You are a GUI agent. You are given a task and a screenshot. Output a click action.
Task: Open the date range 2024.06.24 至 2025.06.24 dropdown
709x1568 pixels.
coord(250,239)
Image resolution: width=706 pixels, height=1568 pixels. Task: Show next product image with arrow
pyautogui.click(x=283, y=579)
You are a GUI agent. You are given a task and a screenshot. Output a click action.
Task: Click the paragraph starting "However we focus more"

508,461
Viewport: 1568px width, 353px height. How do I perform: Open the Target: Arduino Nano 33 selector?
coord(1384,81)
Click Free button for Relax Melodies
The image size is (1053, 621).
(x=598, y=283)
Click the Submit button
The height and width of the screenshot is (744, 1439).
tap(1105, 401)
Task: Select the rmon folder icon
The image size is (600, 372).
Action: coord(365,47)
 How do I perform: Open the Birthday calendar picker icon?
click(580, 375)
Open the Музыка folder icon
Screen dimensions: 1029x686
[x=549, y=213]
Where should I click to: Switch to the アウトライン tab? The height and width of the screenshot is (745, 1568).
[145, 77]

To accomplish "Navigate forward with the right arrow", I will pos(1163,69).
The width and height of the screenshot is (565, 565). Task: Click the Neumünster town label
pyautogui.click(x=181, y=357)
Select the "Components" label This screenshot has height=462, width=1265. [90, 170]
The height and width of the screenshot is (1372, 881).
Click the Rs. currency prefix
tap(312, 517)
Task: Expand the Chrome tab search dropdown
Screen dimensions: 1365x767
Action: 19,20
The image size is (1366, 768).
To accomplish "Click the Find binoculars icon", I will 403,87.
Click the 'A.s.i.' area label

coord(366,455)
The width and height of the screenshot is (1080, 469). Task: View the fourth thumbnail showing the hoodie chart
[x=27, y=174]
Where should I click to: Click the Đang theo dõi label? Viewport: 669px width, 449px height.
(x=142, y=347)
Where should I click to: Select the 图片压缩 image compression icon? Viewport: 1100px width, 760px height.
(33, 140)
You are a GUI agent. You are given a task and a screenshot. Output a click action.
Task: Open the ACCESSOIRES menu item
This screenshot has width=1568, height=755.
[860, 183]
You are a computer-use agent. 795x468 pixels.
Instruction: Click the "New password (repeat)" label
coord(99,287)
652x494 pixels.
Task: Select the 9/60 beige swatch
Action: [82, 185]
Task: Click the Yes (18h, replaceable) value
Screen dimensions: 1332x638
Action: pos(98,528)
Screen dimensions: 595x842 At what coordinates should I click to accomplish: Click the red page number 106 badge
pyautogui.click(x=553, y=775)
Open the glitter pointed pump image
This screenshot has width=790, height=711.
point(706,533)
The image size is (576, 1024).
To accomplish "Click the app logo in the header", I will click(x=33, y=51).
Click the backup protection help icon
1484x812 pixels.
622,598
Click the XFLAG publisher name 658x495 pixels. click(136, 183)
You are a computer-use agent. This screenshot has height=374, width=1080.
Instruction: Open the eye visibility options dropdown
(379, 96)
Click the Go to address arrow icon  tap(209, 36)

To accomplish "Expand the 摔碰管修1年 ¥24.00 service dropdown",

=== WORK ITEM ===
Would you return all of the data exactly as it stands above?

=== RESULT OF THIS EXERCISE ===
You are a GUI agent. You are given a task and a screenshot. Output a click action.
Task: Open the date range 2024.06.24 至 2025.06.24 dropdown
709x1568 pixels.
coord(250,239)
Image resolution: width=706 pixels, height=1568 pixels. Task: Show next product image with arrow
pyautogui.click(x=283, y=579)
You are a GUI agent. You are given a task and a screenshot. Output a click action.
Task: Click the paragraph starting "However we focus more"

508,461
Viewport: 1568px width, 353px height. How do I perform: Open the Target: Arduino Nano 33 selector?
coord(1384,81)
Click Free button for Relax Melodies
The image size is (1053, 621).
(x=598, y=283)
Click the Submit button
The height and width of the screenshot is (744, 1439).
tap(1105, 401)
Task: Select the rmon folder icon
The image size is (600, 372).
Action: coord(365,47)
 How do I perform: Open the Birthday calendar picker icon?
click(580, 375)
Open the Музыка folder icon
Screen dimensions: 1029x686
[x=549, y=213]
Where should I click to: Switch to the アウトライン tab? The height and width of the screenshot is (745, 1568).
[145, 77]

To accomplish "Navigate forward with the right arrow", I will pos(1163,69).
The width and height of the screenshot is (565, 565). Task: Click the Neumünster town label
pyautogui.click(x=181, y=357)
Select the "Components" label This screenshot has height=462, width=1265. [90, 170]
The height and width of the screenshot is (1372, 881).
Click the Rs. currency prefix
tap(312, 517)
Task: Expand the Chrome tab search dropdown
Screen dimensions: 1365x767
Action: 19,20
The image size is (1366, 768).
To accomplish "Click the Find binoculars icon", I will 403,87.
Click the 'A.s.i.' area label

coord(366,455)
The width and height of the screenshot is (1080, 469). Task: View the fourth thumbnail showing the hoodie chart
[x=27, y=174]
Where should I click to: Click the Đang theo dõi label? Viewport: 669px width, 449px height.
(x=142, y=347)
Where should I click to: Select the 图片压缩 image compression icon? Viewport: 1100px width, 760px height.
(33, 140)
You are a GUI agent. You are given a task and a screenshot. Output a click action.
Task: Open the ACCESSOIRES menu item
This screenshot has width=1568, height=755.
[860, 183]
You are a computer-use agent. 795x468 pixels.
Instruction: Click the "New password (repeat)" label
coord(99,287)
652x494 pixels.
Task: Select the 9/60 beige swatch
Action: [82, 185]
Task: Click the Yes (18h, replaceable) value
Screen dimensions: 1332x638
Action: pos(98,528)
Screen dimensions: 595x842 At what coordinates should I click to accomplish: Click the red page number 106 badge
pyautogui.click(x=553, y=775)
Open the glitter pointed pump image
This screenshot has width=790, height=711.
point(706,533)
The image size is (576, 1024).
To accomplish "Click the app logo in the header", I will click(x=33, y=51).
Click the backup protection help icon
1484x812 pixels.
622,598
Click the XFLAG publisher name 658x495 pixels. click(136, 183)
You are a computer-use agent. This screenshot has height=374, width=1080.
Instruction: Open the eye visibility options dropdown
(379, 96)
Click the Go to address arrow icon  tap(209, 36)

To accomplish "Expand the 摔碰管修1年 ¥24.00 service dropdown",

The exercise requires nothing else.